- Promotional poster
- Hangul: 나는 솔로
- RR: Naneun sollo
- MR: Nanŭn sollo
- Genre: Reality television
- Directed by: Nam Gyu-hong
- Starring: Defconn; Lee Yi-kyung; Song Haena;
- Country of origin: South Korea
- Original language: Korean

Production
- Producer: Nam Gyu-hong
- Camera setup: Multi-camera
- Running time: 80 minutes
- Production companies: ENA, SBS Plus

Original release
- Network: ENA, SBS Plus
- Release: July 14, 2021

Related
- I'm Solo: Love Continues (spin-off)

= I'm Solo (TV program) =

South Korean reality variety show

I'm Solo is a South Korean television entertainment program, distributed and syndicated by ENA and SBS Plus, that ran from 2021. It is aired every Wednesday at 10:30 p.m. And there is a spin-off version titled I'm Solo: Love Continues.

== Contents ==
I'm Solo is a hyper-realistic dating program where single men and women eager to get married struggle to find love. This program has rules that each participant must follow, but there is no script.

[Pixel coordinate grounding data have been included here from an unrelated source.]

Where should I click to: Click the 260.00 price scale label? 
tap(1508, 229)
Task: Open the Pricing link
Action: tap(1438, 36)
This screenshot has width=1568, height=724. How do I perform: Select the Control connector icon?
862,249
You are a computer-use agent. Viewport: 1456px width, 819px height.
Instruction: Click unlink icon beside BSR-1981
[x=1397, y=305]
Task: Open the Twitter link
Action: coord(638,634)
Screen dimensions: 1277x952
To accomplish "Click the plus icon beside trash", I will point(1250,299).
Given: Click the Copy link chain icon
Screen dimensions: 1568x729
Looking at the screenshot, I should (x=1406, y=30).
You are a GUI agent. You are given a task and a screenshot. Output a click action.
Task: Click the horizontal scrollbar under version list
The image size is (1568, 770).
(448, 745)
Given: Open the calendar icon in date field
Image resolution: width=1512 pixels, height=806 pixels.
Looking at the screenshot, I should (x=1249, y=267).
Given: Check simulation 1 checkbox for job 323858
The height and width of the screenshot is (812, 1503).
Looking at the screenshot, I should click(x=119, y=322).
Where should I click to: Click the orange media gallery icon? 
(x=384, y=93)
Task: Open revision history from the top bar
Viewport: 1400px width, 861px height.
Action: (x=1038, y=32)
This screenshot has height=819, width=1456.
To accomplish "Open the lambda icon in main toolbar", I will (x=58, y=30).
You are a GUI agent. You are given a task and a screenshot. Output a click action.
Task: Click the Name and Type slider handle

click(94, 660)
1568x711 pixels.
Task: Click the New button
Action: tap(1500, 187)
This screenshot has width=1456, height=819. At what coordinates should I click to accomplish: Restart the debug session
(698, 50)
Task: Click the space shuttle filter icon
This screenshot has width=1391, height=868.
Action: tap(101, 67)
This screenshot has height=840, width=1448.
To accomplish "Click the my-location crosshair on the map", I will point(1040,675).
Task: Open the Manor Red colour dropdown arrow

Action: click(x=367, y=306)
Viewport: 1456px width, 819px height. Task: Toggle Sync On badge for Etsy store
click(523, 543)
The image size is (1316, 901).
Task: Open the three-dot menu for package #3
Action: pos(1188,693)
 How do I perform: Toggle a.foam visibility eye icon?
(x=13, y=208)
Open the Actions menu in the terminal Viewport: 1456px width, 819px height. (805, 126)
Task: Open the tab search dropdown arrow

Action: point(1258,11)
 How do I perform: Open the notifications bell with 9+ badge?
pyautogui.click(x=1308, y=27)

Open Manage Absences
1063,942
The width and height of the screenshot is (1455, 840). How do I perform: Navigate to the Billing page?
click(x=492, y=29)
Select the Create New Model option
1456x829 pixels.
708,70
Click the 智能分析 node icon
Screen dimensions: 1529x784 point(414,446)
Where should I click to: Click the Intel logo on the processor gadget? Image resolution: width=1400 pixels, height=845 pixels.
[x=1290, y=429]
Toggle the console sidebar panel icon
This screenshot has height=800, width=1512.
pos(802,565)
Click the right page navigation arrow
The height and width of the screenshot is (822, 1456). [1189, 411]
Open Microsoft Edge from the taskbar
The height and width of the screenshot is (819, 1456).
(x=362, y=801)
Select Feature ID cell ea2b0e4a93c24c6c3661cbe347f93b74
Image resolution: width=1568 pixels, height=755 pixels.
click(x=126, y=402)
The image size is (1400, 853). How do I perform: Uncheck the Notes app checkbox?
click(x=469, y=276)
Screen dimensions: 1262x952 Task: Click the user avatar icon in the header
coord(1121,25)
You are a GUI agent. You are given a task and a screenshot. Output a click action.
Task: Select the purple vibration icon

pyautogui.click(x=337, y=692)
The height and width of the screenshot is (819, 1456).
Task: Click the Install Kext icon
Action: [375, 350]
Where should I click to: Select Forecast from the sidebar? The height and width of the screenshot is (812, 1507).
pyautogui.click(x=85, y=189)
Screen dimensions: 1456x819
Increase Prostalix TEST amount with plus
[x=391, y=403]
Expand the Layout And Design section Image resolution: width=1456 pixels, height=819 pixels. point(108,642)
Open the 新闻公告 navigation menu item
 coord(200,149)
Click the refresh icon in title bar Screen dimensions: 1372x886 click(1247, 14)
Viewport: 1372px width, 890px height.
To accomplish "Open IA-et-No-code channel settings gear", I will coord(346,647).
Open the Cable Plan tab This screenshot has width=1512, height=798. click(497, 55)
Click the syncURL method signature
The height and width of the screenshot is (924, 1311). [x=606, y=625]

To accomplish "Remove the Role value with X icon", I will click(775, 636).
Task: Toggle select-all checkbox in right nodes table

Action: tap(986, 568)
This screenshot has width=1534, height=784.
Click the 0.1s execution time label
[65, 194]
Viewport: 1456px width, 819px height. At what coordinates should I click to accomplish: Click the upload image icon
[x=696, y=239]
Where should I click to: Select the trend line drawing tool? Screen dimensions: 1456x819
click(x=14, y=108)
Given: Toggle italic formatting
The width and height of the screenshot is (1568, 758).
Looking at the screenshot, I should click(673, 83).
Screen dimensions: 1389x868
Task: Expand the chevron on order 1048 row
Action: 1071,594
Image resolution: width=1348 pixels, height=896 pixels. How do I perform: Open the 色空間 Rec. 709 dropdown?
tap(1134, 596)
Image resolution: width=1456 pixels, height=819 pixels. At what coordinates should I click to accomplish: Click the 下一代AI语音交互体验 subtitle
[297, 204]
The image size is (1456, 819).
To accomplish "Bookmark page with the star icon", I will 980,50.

The participants consist of 6 men and 6 women, making a total of 12 people. All participants live together in one camp which is called Solo Country for 5 days and must go on dates according to the rules set by the production team. In Solo Country, each participant is temporarily assigned a pseudonym, and all the names are based on the most commonly used names in South Korea during the 1950s and 1960s. On the final day, there is a time for final confessions, and if two people confess to each other mutually, a couple is formed.

After the final episode of the season has aired, a live broadcast is held on YouTube. In this live session, the cast members from the season come together to talk about what they've been up to since filming ended.

Due to high viewer ratings, various news articles about the participants are published after each episode, and after the season ends, the participants essentially go on to become Influencer.

Participants are reportedly paid an appearance fee of around 1 million won.